Hello Dear Ones:
I hope all has been well with everyone since we last connected. I have been riding emotional waves. Sometimes I feel like I am soaring on a crest and then other times the waves break and I feel crushed by the waters weight.
Since we moved to Charlotte, more often than not, I have felt lost in the undercurrent of life. The atmosphere of transition has many times swallowed me up.
In this tempest I have battled a wreckage of my passions in life. Especially when it has come to my parenting. My oldest son has felt lost to some degree. After graduating high school and moving to a new state he has really struggled finding his assignment in our new surroundings. My 13 year old has been hit hard too. Uprooting him has brought many tears and lots of stress. My daughters although in a delightfully wonderful school, where they have been loved on well, due to their permanent brain damage from Fetal alcohol syndrome, have made very slow progress. The further they go along in school the more apparent their delays become. The one son who has found his niche in life since moving here is a complete delight to watch but has also come with adjustments to our relationship. Lets just say I genuinely delight in watching his purpose unfold and I also really miss him.
The winds of adjustment have slammed into me from every direction. I have felt subpar at best and truthfully like a Mom fiasco. I didn't like my assignment as Mom any more because I have felt my performance has suffered and even more so what to do in each situation has felt like such a mystery. How do I help one find their calling? How do I help another adapt well? How do I help something that is completely out of my control and has life long consequences and feels too big for me?
My assignment in life just started to feel too hard. So I began to desire a new assignment. I just wanted to find something I could feel passionate about again. So I began dreaming about an assignment in my church. I love my church so much and I just wanted to have a part to play in it. I began to pray for doors of opportunity to open for me. I just felt so desperate to wake up excited about my life again. To feel good at something and have some significance and purpose.

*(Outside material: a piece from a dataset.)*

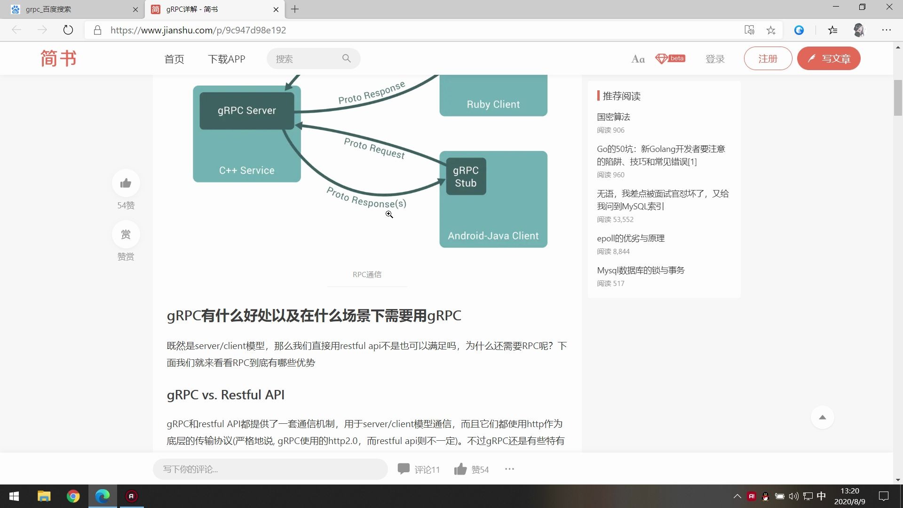The height and width of the screenshot is (508, 903).
Task: Select the Aa font settings icon
Action: [637, 59]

In the midst of this a decision about the girls education needed to be made. The one thing I knew for sure was public school would not be an option. So it was continue with private school or homeschool. Their school is such a sweet place but after meetings and prayer we came to the conclusion to homeschool them so they could learn at their own pace, according to their ability and not their age. I have peace about this decision but it also made me feel depressed. It wasn't the answer or assignment I was looking or hoping for. I kind of felt stuck in a life sentence to be honest. But as my husband graciously reminded me. Our kids are our first priority.
This morning my time with Jesus included the Greater Devotional. The segment today was titled Obedience and Opportunity, and the verse of the day was this:
"Whoever can be trusted with very little can also be trusted with much, and whoever is dishonest with very little will also be dishonest with much." Luke 16:10
Here are the excerpts that spoke to me and my circumstances the most:
"Many people want God to first give them great opportunities so they can display great obedience. But often until then they won't be obedient with what they've already been given."
This question was asked; "Are you less faithful in your present responsibilities than you could be? That hit me hard. You see I have succumbed to my discouragement. I have just been getting through with the bare minimum. Rather than using what I had to give with what I have already been given and then offering a "and them some" mentality. I had "stopped at adequate rather than going all the way to exceptional."
"God won't give you more to do for Him until you do what He's already given you to do. So stop praying for a life of impact and do something as impactful as you can. Stop praying for a bigger platform and use the one you've been given. Stop praying for a better assignment and pour more passion into the one you have."
"Obedience creates opportunity not the other way around."
"Do something right now with what you have and watch the miraculous power of God multiply what you have. Be obedient with what God has given you, and He will give you more to be obedient with."
I read those words and I had my assurance. My path was clear. I knew what I am to do next. So I recommit today, to be faithful from now on, with whatever task He puts before me. I am ready to see His miraculous power multiply. God is so faithful....even when we are faithless.